In Moldova in 2009, the number of people who died (i.e., the mortality rate) from TB was 18 per 100,000.* By contrast, in the United States in 2009, the mortality rate from TB was 0.16 per 100,000.†
† World Health Organization, Tuberculosis Profile: United States of America, 2009
D.S. was an ex-prisoner who died of MDR-TB. His mother stands over his body at a wake.
D.S., who was living with HIV, had spent time in prison for a drug offense. D.S.’s father, who was also in prison, is sure that his son was infected with TB while in jail.
D.S.’s life was filled with many of the risk factors that can make it much more likely for a person to develop active TB, as well as make treating the disease more complicated: He lived in poverty, used drugs, was co-infected with HIV, and spent time in prison. His life—and death—are not only examples of the human tragedies that TB causes, but also of the complex set of social situations that make TB an incredibly difficult disease to prevent and treat.
Ivan Sevcenco, a patient with TB, relies on a local NGO to bring him his daily medicine. For patients who are unable to travel to a clinic or hospital, the availability of health care workers to visit and administer treatment is vital.
A nurse organizes medicine for a patient with MDR-TB at the TB hospital in Balti.

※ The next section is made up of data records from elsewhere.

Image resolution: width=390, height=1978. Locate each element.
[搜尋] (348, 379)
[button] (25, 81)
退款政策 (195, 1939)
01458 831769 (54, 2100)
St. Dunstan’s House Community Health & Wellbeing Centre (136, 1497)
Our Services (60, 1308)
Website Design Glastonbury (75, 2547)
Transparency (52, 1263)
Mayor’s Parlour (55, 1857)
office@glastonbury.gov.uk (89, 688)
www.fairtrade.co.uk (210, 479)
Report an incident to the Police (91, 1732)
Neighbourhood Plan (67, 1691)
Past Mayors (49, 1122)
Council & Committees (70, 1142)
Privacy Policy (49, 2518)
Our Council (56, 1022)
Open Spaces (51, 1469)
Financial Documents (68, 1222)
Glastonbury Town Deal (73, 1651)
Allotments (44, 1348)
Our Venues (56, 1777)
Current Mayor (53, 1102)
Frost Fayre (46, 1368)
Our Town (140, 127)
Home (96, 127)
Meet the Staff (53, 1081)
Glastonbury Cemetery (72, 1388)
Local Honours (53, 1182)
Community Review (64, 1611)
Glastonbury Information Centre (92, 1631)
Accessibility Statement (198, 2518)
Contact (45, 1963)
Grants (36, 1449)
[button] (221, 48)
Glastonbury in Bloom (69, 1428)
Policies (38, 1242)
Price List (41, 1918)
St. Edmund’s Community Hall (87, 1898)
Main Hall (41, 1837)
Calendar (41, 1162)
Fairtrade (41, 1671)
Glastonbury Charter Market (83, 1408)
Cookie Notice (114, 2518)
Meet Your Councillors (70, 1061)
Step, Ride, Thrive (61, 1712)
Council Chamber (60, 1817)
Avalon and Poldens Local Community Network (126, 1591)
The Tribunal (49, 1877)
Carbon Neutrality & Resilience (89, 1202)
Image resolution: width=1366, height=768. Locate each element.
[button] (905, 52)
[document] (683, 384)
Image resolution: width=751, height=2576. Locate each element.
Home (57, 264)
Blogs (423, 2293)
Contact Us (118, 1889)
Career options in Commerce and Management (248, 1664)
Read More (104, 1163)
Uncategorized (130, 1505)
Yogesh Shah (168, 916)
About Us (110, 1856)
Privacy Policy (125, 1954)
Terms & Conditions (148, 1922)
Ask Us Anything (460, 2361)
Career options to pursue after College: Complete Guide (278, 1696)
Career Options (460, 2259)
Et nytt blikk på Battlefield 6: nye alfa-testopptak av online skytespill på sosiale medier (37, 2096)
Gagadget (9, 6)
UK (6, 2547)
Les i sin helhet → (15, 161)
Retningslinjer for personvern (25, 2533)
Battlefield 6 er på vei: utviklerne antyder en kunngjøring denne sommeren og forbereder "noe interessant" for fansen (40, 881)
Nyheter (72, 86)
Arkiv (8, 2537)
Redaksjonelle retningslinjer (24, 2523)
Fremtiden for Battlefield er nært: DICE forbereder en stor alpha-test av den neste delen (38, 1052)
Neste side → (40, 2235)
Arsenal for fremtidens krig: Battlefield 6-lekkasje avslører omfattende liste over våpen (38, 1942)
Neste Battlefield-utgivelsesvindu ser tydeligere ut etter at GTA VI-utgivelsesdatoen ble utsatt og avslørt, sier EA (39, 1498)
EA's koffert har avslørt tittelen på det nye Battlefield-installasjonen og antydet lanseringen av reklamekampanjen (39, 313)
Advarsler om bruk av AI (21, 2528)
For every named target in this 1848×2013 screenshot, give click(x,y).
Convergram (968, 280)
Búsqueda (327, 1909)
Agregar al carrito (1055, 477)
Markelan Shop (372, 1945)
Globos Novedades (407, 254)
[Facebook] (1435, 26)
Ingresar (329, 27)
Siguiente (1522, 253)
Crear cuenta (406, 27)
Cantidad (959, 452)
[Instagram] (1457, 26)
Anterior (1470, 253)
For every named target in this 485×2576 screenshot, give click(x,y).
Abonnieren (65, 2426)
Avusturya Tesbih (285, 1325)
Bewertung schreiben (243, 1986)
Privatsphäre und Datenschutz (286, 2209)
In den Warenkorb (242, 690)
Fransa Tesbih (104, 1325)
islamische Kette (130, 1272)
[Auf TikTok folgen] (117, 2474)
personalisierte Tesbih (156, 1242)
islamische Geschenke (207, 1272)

The hospital has a dispensary and is a DOTS (Directly Observed Treatment Short course) treatment center that requires health care workers to observe patients taking their medicine.
DOTS, a TB control strategy, focuses on five main points of action:
A nurse from the TB hospital visits Ivan Coroliuc every day to give him his TB medicine and apply an IV for his diabetes. Coroliuc’s diabetes makes it difficult for him to travel to the hospital every day to retrieve his medicine.
Galina Zaporojan, a health care worker with Speranta Terrei, Balti’s local NGO, brings pills to Ivan Sevcenco, a TB patient. If Ivan continues to take his complete course of TB medicine, he can eventually make a full recovery from TB.